Un premier marché à Mayotte
En parallèle de la fabrication de ce gros voilier de plaisance, la SLIN s’attaque à un autre genre de bateau, destiné cette fois au transport de passagers : l’Heliodive. Il s’agit d’un catamaran qui fonctionne à l’énergie solaire et qui, là encore, sera pour la première fois assemblé en Lorraine. "L’idée originale de ce bateau est d’utiliser le processus d’anodisation, un revêtement utilisé sur les mâts de bateaux pour accroître leur résistance, et de l’appliquer à l’ensemble de la structure du catamaran", indique Eric Prang qui a également travaillé sur ce deuxième projet. L’anodisation se déroulera au Pays Bas, puis l’assemblage en Lorraine.

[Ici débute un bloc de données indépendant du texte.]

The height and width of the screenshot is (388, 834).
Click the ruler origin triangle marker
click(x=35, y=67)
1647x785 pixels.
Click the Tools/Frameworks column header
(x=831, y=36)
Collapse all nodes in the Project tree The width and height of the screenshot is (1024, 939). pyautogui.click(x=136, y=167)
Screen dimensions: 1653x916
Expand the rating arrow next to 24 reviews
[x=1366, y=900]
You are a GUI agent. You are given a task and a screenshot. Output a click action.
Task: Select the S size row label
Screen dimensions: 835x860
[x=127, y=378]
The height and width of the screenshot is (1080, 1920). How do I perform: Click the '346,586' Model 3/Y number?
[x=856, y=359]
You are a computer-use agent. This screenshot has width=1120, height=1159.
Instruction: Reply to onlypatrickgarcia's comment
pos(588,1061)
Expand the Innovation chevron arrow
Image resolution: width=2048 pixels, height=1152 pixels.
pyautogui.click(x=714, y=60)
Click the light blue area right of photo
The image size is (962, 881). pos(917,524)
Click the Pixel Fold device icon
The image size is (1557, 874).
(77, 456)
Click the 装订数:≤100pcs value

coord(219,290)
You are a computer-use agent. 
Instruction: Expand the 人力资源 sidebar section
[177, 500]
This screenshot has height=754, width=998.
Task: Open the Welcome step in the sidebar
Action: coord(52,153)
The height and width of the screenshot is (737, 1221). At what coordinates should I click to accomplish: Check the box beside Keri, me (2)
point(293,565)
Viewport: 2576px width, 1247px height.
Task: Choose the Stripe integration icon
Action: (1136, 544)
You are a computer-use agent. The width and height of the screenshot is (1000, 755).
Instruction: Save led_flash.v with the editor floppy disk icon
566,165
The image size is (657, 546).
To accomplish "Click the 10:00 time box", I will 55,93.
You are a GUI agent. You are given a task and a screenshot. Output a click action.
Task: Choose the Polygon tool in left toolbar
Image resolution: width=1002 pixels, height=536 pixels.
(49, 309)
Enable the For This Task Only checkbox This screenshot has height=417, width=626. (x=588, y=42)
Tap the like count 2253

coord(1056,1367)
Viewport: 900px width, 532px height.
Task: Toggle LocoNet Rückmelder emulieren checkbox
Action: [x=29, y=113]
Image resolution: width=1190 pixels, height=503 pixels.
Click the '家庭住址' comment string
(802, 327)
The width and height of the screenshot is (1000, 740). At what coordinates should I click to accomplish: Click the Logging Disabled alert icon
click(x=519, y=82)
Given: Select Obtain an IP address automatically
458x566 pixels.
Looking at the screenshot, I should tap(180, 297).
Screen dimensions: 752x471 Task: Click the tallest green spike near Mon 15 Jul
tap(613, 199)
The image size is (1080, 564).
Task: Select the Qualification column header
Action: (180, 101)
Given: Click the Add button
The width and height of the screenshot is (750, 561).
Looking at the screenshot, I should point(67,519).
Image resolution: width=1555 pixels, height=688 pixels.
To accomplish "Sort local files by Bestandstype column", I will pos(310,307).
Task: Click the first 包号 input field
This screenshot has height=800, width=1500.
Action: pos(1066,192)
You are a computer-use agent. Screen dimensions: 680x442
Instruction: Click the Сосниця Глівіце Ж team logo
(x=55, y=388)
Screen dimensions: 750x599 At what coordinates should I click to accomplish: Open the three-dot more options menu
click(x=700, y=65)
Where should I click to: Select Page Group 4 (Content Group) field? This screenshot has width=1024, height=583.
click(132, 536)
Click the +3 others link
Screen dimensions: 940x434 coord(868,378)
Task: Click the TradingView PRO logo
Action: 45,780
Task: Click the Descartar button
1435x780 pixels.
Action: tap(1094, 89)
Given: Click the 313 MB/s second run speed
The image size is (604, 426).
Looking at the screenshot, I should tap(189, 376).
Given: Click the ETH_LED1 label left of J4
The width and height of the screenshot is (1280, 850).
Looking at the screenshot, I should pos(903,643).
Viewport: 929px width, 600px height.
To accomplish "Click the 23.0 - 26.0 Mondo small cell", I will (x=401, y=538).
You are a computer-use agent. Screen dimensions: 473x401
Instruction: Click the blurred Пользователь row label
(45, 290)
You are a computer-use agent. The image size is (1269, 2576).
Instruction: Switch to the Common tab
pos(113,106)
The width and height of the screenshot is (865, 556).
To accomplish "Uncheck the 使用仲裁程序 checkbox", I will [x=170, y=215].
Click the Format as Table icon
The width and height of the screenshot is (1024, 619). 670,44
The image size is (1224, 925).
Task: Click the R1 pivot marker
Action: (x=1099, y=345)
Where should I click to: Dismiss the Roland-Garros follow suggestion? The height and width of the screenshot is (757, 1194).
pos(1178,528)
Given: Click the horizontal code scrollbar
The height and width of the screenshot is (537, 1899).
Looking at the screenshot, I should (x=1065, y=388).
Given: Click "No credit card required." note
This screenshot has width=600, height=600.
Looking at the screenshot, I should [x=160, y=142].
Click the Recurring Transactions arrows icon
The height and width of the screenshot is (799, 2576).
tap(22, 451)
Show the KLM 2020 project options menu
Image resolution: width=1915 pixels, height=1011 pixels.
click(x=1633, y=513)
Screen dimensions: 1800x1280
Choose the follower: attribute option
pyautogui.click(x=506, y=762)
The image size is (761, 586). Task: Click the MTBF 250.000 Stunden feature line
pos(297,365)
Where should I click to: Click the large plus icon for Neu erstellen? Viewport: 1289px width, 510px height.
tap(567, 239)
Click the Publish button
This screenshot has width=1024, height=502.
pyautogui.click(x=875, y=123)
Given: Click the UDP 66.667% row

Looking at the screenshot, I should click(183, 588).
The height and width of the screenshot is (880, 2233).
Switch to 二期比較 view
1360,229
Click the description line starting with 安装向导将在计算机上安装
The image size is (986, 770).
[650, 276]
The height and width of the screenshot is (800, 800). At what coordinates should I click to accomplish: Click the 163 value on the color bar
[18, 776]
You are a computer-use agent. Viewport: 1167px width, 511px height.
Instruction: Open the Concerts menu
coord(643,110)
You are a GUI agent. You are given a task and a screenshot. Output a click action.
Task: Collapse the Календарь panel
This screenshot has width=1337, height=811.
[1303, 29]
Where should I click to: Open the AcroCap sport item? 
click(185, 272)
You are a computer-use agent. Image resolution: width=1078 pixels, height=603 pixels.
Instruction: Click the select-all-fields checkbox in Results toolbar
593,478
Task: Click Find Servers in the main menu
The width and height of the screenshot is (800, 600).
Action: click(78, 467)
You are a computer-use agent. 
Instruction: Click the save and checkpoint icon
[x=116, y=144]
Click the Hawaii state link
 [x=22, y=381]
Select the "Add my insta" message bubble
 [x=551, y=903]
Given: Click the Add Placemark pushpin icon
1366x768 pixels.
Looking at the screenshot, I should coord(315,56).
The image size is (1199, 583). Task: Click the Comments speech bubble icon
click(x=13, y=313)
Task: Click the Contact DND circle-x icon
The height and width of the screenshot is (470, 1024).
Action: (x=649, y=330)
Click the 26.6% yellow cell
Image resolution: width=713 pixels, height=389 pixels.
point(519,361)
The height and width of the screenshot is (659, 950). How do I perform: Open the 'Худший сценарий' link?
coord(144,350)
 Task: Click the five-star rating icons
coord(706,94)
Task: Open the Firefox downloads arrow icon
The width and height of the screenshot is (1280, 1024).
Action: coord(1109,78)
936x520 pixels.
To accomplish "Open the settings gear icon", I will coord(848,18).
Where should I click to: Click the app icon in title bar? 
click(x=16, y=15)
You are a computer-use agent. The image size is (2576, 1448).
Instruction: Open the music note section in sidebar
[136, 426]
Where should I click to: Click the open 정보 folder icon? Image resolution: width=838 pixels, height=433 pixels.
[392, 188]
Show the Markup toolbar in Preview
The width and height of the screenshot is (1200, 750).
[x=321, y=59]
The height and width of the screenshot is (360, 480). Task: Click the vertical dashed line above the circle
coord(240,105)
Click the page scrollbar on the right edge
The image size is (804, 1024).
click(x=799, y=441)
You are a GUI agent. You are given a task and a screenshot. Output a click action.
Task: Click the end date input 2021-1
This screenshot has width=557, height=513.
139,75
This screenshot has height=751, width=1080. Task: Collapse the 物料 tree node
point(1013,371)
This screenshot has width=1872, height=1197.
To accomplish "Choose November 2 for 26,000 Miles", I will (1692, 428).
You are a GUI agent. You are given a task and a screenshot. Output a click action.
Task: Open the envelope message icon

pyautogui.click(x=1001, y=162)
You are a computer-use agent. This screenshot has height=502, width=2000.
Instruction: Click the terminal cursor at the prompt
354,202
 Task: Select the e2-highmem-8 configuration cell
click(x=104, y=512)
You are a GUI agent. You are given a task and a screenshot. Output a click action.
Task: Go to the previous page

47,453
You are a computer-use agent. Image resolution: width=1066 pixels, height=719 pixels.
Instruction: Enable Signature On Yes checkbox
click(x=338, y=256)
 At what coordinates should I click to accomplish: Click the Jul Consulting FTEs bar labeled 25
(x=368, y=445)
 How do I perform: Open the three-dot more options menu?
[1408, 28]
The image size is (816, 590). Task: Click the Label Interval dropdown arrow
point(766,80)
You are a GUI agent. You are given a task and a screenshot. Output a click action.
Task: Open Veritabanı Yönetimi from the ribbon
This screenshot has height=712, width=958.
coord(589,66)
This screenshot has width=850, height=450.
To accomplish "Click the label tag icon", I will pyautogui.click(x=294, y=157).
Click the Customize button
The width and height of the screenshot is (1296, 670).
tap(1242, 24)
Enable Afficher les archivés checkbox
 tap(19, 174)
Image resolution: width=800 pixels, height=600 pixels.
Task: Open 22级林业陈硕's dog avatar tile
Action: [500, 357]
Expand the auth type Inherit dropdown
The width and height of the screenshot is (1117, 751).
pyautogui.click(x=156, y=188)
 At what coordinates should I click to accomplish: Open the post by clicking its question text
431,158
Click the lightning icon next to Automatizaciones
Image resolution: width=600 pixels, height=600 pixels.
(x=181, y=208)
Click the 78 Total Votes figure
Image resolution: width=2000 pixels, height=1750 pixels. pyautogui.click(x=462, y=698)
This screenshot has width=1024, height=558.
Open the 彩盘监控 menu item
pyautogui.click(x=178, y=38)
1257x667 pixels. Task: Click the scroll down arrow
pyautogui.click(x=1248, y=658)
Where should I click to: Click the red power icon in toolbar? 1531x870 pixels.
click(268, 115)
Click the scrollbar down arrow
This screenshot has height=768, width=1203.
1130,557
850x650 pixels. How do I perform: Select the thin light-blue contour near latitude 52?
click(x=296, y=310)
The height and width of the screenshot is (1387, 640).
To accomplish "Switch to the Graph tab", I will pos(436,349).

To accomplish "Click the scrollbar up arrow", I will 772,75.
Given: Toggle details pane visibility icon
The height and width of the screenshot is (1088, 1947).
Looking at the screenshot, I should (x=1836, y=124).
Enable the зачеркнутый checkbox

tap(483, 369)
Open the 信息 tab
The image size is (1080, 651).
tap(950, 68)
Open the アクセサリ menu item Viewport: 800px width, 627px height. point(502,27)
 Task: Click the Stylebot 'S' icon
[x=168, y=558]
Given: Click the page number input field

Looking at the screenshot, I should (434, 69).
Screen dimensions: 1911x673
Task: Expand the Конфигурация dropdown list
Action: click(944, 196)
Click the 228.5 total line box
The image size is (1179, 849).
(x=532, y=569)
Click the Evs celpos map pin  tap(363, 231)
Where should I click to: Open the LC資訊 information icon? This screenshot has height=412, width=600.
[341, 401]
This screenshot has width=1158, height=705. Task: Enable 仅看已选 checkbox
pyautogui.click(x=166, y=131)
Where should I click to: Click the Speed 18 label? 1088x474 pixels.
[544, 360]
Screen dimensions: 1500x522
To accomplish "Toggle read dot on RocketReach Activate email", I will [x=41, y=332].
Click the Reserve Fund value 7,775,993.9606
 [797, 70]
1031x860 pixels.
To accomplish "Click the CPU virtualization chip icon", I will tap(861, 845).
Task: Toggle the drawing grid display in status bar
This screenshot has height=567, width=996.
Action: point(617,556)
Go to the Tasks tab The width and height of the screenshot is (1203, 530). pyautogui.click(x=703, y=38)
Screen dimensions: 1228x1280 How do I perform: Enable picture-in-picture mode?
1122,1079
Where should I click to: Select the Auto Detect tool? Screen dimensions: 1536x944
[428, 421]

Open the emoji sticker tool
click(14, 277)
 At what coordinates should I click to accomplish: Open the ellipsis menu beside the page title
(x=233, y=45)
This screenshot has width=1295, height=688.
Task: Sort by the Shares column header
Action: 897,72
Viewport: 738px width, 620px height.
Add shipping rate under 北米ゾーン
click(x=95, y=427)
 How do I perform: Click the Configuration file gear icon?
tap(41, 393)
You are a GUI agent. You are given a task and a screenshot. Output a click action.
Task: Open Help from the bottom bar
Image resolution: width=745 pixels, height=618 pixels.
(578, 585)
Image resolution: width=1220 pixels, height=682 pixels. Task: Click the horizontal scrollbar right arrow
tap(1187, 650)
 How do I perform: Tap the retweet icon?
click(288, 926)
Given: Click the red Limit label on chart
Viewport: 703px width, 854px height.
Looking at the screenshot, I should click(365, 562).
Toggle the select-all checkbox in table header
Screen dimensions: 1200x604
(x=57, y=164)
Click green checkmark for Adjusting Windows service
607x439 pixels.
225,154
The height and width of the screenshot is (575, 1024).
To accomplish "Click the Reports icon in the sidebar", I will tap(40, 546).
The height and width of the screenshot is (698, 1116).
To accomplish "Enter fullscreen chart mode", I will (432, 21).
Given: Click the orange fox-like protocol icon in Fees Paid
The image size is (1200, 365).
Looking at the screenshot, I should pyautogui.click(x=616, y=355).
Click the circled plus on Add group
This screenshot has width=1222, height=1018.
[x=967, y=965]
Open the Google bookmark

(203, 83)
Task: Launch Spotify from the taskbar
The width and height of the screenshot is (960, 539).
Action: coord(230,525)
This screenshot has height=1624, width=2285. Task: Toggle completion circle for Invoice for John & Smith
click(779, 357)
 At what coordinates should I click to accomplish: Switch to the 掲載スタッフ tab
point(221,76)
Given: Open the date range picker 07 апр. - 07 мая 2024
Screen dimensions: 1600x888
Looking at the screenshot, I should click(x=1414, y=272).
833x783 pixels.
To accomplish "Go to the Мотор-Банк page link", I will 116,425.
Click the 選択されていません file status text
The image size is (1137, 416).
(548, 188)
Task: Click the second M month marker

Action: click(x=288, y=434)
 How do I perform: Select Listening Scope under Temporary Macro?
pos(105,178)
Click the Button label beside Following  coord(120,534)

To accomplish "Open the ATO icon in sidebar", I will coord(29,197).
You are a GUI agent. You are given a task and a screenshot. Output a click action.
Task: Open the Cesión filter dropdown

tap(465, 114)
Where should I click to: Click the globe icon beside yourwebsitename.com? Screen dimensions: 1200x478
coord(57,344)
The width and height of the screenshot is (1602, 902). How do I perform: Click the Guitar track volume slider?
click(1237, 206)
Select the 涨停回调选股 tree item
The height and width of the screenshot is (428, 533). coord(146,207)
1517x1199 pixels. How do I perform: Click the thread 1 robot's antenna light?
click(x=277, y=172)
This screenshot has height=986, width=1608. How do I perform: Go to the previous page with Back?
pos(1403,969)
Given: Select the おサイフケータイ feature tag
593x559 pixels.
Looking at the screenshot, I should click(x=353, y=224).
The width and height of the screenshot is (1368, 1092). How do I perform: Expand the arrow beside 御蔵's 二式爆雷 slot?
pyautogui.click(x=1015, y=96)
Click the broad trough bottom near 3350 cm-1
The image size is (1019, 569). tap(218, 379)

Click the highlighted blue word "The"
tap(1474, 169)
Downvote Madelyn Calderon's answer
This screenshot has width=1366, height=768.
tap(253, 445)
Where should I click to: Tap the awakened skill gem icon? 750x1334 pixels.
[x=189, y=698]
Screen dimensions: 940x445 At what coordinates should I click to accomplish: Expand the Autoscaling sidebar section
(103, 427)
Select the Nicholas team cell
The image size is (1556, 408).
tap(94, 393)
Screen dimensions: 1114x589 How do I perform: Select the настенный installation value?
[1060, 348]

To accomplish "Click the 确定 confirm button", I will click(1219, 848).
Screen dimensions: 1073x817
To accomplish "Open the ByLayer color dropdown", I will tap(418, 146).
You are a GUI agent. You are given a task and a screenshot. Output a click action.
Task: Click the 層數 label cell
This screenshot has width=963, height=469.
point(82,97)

Autre particularité, ce bateau est pensé pour être envoyé en pièces détachées par conteneurs, afin d’être monté dans le pays de destination par un chantier naval local. "Cela permet de réduire les coûts de transport et d’être ainsi fortement compétitif", renchérit l’ingénieur, qui qualifie ce navire d'"Ikea-Boat".
Un premier modèle a déjà trouvé preneur pour un hôtel à Mayotte qui cherchait un moyen de transport pour acheminer ses hôtes jusqu’à son établissement. "Ce premier marché se situe autour d’un million d’euros", indique Étienne Malher. "Pour cette première commande, l’Heliodive sera entièrement monté en Lorraine, puis testé sur la Moselle en accord avec le port de Frouard (près de Nancy, NDLR). Ensuite nous le démonterons pour l’expédier à notre client", raconte le dirigeant.
Il ne faut toutefois pas s’imaginer un chantier naval avec l’ensemble des compétences en Lorraine : "Nous jouons un rôle de maître d’œuvre, en mobilisant les savoir-faire spécifiques partout en France, et en réalisant l’assemblage localement", explique Étienne Malher. Toutefois des premières entreprises locales sont mobilisées, à l’image des menuiseries Vibrac, société installée en Meurthe-et-Moselle, en charge de l’aménagement intérieur du Mirabelle 16.